§ **Enunciado**:
En el texto sobre la broma en el trabajo, ¿qué tribunal rechazó el planteo del empleado?

§ **Texto para leer**:
◇ ◇ ◇

En tiempos de lenguaje inclusivo y de viralización de toda clase de escenas, las bromas en el lugar de trabajo pueden ser fuente de serios problemas. El caso que hoy nos convoca es un buen ejemplo.
Aunque los hechos distan de ser claros, todo pareciera indicar que un empleado – de la industria de la construcción – tenía por función cargar mercadería en un camión. En cierta oportunidad, y en tren jocoso, el funcionario pretendió hacer una chanza a sus superiores: sin autorización del encargado, colocó en el camión una caja de mercadería que no correspondía que lo hiciera. Para colmo, la caja no tenía la debida identificación.
La reacción no pudo haber sido peor: el jefe interpretó que el funcionario había intentado hurtar la caja. La discusión fue subiendo de tono, hubo amenazas de llamar a la Policía, y el funcionario presentó renuncia. Al poco tiempo, demandó judicialmente el pago de la indemnización por despido, esgrimiendo que la renuncia le había sido “arrancada” bajo severas amenazas.
El caso llegó al Tribunal de Apelaciones del Trabajo (“el Tribunal”) que rechazó el planteo del empleado. Razonando con toda lucidez, el Tribunal expresó que si la empresa demandada había agregado la carta de renuncia firmada, tocaba al actor – el empleado – destruir la eficacia probatoria de esa carta.
En opinión del Tribunal, el empleado no cumplió con su carga probatoria porque ningún testigo dijo presenciar coacción alguna. Sostuvo el Tribunal que si bien la renuncia bien pudo haber sido emitida en un momento de inseguridad (ante el cuestionamiento de sus superiores a raíz del episodio de la caja), esa renuncia no evidenciaba coacción; más bien, cierto apresuramiento a la hora de tomar la decisión de dejar la empresa, en lugar de aguardar la eventual sanción de ésta.
Por eso, pocas veces tan cierto aquello de que la impaciencia es la madre de todos los pecados.

◇ ◇ ◇

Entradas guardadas
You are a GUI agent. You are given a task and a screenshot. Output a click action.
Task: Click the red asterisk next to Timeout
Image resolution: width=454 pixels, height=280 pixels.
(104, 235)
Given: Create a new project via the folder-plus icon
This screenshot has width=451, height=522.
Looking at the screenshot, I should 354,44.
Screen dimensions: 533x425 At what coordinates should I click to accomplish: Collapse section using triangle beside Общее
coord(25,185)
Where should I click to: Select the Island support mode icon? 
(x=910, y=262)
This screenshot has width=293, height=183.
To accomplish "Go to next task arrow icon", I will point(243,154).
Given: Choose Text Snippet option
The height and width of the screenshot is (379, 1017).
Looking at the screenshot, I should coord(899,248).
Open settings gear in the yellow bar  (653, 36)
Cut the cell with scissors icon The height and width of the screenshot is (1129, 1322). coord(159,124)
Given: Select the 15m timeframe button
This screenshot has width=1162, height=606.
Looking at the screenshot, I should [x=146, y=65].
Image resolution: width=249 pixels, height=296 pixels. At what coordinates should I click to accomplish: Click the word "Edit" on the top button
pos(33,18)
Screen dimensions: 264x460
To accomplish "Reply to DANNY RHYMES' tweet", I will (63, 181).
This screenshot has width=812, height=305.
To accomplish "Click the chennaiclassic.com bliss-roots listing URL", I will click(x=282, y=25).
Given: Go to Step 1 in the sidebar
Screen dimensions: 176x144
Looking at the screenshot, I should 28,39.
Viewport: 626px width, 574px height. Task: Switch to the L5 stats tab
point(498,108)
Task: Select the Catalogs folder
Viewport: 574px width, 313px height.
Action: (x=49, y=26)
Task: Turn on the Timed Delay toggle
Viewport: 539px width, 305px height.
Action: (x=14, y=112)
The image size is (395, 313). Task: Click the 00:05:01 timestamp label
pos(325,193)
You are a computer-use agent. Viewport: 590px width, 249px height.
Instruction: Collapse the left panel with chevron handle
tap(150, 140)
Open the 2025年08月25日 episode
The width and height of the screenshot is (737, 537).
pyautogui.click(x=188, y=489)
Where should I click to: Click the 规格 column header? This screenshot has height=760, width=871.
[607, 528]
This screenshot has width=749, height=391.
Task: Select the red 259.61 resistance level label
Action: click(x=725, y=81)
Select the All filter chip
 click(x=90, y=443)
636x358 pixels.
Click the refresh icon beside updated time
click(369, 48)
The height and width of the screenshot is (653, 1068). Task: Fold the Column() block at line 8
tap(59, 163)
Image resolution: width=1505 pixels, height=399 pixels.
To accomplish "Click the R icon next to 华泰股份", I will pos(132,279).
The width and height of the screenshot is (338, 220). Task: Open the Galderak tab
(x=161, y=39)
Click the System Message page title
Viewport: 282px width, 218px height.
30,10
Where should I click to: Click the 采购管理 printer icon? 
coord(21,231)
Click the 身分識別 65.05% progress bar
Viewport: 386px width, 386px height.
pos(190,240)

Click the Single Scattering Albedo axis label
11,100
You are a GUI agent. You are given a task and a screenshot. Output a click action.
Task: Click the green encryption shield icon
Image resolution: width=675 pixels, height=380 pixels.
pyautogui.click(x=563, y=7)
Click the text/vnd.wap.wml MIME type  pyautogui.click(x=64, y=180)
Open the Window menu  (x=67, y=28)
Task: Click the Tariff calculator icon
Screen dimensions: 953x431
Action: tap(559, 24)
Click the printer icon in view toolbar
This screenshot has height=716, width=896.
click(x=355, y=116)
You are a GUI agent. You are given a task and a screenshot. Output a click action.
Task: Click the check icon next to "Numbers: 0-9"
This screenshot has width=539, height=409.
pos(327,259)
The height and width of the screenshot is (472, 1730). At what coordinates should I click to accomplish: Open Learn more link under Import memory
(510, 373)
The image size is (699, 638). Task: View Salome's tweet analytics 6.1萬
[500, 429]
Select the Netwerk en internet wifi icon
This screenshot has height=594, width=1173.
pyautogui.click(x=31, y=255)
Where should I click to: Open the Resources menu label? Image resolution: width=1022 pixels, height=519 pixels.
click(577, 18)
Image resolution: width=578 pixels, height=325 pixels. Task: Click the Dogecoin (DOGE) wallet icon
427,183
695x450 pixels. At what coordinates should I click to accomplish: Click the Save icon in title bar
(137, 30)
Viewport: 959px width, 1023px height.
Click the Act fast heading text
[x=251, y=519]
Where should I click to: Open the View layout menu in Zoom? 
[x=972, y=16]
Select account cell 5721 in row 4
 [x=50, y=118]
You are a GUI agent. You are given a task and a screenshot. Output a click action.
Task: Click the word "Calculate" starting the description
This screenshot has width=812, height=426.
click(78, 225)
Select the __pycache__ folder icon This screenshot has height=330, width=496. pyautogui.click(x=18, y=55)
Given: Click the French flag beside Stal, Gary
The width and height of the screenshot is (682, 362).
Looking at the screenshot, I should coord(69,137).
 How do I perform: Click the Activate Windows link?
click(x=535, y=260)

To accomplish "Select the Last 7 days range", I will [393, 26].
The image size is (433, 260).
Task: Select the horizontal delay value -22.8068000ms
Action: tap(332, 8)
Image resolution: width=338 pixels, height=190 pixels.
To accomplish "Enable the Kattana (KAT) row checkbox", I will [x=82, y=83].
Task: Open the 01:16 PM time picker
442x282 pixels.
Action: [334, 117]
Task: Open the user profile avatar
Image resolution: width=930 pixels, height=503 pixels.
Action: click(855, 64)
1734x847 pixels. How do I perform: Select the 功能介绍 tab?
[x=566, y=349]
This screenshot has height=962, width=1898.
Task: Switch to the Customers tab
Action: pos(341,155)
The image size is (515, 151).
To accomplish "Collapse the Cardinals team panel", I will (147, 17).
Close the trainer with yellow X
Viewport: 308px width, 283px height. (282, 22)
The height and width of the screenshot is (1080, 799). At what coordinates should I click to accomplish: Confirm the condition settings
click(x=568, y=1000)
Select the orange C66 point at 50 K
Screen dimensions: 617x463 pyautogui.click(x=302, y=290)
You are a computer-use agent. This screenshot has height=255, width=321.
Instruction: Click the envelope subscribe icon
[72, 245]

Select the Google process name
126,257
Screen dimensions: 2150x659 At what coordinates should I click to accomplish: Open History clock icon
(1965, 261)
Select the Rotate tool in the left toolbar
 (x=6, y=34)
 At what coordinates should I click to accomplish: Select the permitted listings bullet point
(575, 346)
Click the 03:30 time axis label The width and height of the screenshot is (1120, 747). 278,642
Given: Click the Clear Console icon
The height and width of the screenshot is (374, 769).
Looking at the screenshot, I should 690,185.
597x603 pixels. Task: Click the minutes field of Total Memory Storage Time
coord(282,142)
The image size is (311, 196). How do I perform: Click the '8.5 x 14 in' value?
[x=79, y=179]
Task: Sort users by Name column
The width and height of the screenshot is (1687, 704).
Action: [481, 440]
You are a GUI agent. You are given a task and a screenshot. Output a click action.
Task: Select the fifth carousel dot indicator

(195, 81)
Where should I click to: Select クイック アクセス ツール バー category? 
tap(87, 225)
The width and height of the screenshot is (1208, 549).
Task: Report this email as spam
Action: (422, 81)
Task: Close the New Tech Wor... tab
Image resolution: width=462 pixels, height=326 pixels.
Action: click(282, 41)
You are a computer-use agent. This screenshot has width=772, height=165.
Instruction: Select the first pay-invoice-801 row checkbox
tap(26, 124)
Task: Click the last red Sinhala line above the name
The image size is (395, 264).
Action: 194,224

◇ ◇ ◇

§ **Tu respuesta**:
El Tribunal de Apelaciones del Trabajo.